▸ INSTRUCCIÓN 1:
Responda, según el texto sobre el orden mundial tras la II Guerra Mundial, las siguientes preguntas:
(a) ¿Qué estructura de las Naciones Unidas era la única que podía autorizar el uso de la fuerza?
(b) ¿En qué fecha terminó la guerra en Europa?
(c) ¿Para qué año la Unión Soviética también había desarrollado armas nucleares?
▸ INSTRUCCIÓN 2: Retome el texto sobre el orden mundial tras la II Guerra Mundial y continúelo a partir de su última oración.

La II Guerra Mundial provocó una enorme destrucción de infraestructura y poblaciones en toda Eurasia, del Atlántico al Pacífico, con casi ningún país sin heridas. El único poder industrial importante en el mundo que emergió intacto – incluso muy fortalecido desde la perspectiva económica- fue Estados Unidos, que caminó seguro a consolidar su posición.

Pero la aspiración hegemónica enfrentó algunos obstáculos políticos prácticos. Durante la guerra, el poder aliado aceptó el establecimiento de las Naciones Unidas, compuesta principalmente por países que habían estado en la coalición contra el poder del Eje. El tema crítico de la organización era el Consejo de Seguridad, la única estructura que podía autorizar el uso de la fuerza. Desde que la Carta de las Naciones Unidas otorgó poder de veto a cinco potencias –incluyendo Estados Unidos y la Unión Soviética- el Consejo se volvió muy ineficaz en la práctica. Así, no fue la fundación de las Naciones Unidas en abril de 1945 lo que determinó los marcos geopolíticos de la segunda mitad del siglo XX, sino la reunión de Yalta entre Roosvelt, el primer ministro británico Winston Churchill y el líder soviético José Stalin, dos meses antes.

Los acuerdos formales de Yalta fueron menos importantes que los informales, los acuerdos implícitos, que se pueden afirmar sólo al observar el comportamiento de Estados Unidos y la Unión Soviética en los años que siguieron. Cuando terminó la guerra en Europa, el 8 de mayo de 1945, tropas soviéticas y occidentales (norteamericanas, británicas y francesas) se establecieron en determinados lugares –esencialmente, a lo largo de la línea central europea que se llamó la Línea Oder-Neisse. Fuera de algunos ajustes, permanecieron así. En el fondo, Yalta significó el acuerdo de que ambas partes permanecerían en su lugar y que ninguna parte usaría la fuerza contra la otra. Este acuerdo tácito se aplicó también a Asia, lo que se evidenció en la ocupación norteamericana de Japón y en la división de Corea. Entonces, prácticamente Yalta fue un acuerdo para mantener el status quo por el cual la Unión Soviética controlaría un tercio del mundo y Estados Unidos el resto.

Washington también enfrentó importantes desafíos militares. La Unión Soviética tenía el ejército más grande del mundo, mientras que el gobierno norteamericano estaba bajo presión interna para achicar su armada, particularmente para poner fin a los reclutamientos. Estados Unidos decidió entonces no asentar su fuerza militar en las fuerzas terrestres sino a través del monopolio de las armas nucleares (además de una fuerza aérea capaz de desarrollarlas). Este monopolio terminó pronto: para 1949 la Unión Soviética también había desarrollado armas nucleares. Desde entonces, Estados Unidos se dedica a evitar que otras potencias adquieran armas nucleares (así como armas biológicas y químicas), un esfuerzo que en el siglo XXI parece que no tendrá mucho éxito.

▸ DATOS MOSTRADOS:
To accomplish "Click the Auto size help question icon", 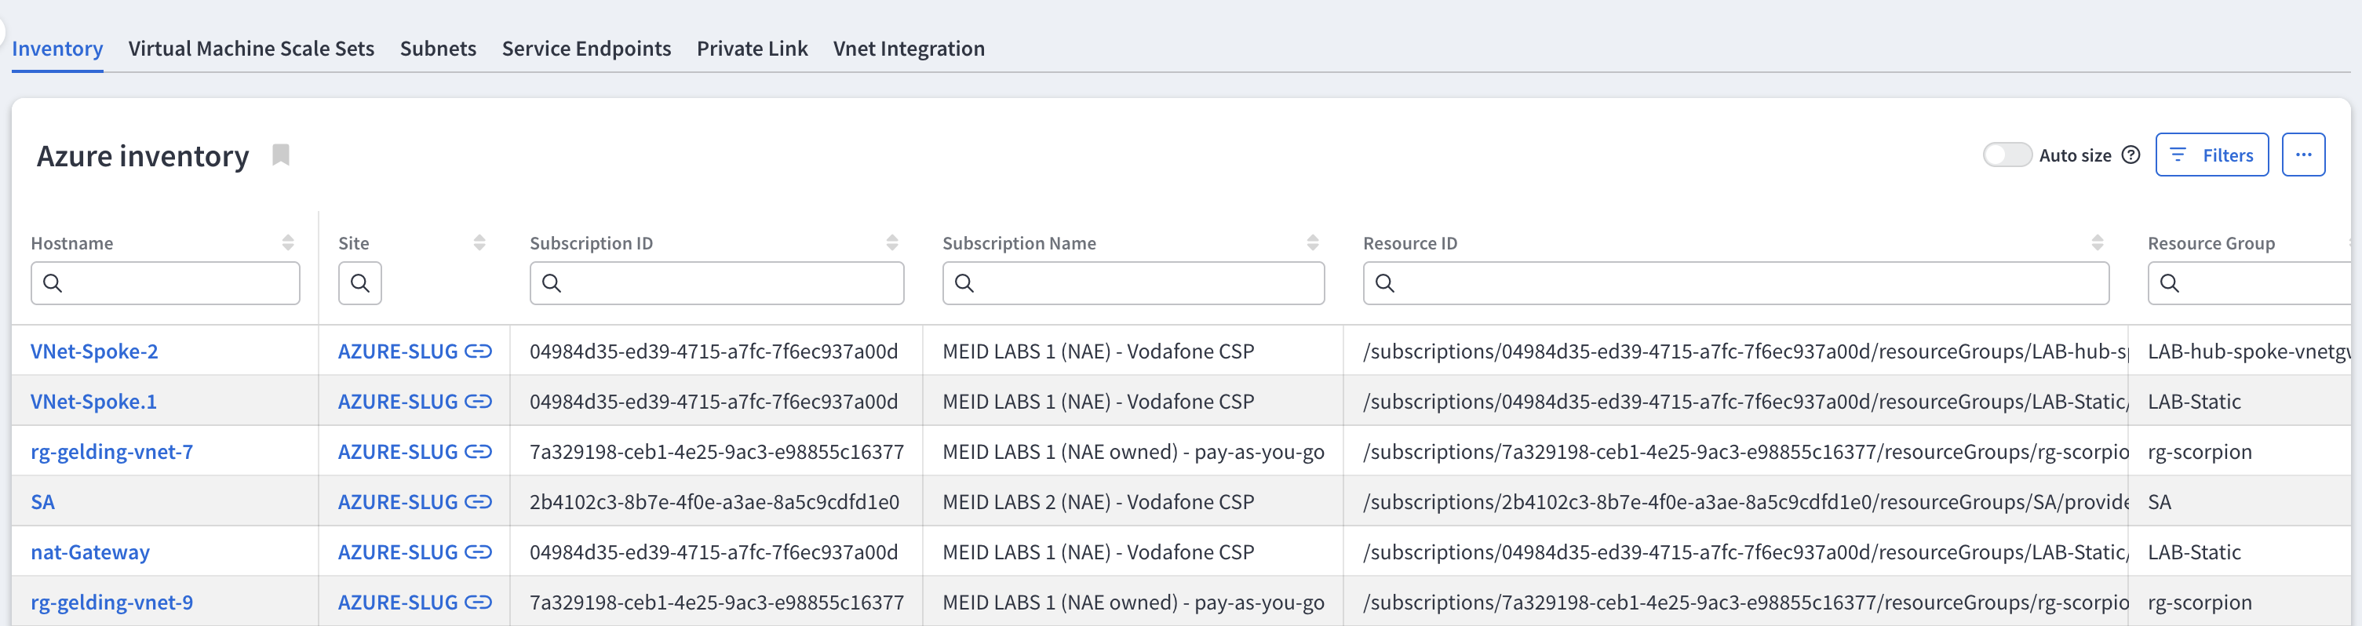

▸ RESULTADO FINAL 1:
(a) El Consejo de Seguridad.
(b) El 8 de mayo de 1945.
(c) Para 1949.

▸ RESULTADO FINAL 2:
Hasta 1991, Estados Unidos y la Unión Soviética coexistieron en el “equilibrio de terror” de la Guerra Fría. Este status quo sólo fue puesto a prueba en tres oportunidades: el bloqueo de Berlín de 1948-49, la Guerra de Corea en 1950-53, y la crisis de los misiles cubanos de 1962. El resultado en cada caso fue el restablecimiento del status quo. Más aún, es de notar que cada vez la Unión Soviética enfrentó una crisis política con sus regímenes satélites –Alemania del Este en 1953, Hungría en 1956, Checoeslovaquia en 1968 y Polonia en 1981- Estados Unidos se involucró poco menos que en un ejercicio de propaganda y permitió que la Unión Soviética procediera como lo considerara correcto.

Por supuesto, esta pasividad no se extendía a la arena económica. Estados Unidos se capitalizó en el marco de la Guerra Fría liderando los esfuerzos por las reconstrucciones masivas, primero en Europa occidental y después en Japón (así como en Corea del Sur y Taiwán).  El objetivo era obvio: ¿Para qué esta abrumadora superioridad productiva si el resto del mundo no producía una demanda efectiva? Más aún, la reconstrucción económica ayudó a crear obligaciones clientelares por parte de las naciones que recibían ayuda norteamericana; este sentido de obligación forzó el ingreso a alianzas militares, y más importante todavía, a la subordinación política.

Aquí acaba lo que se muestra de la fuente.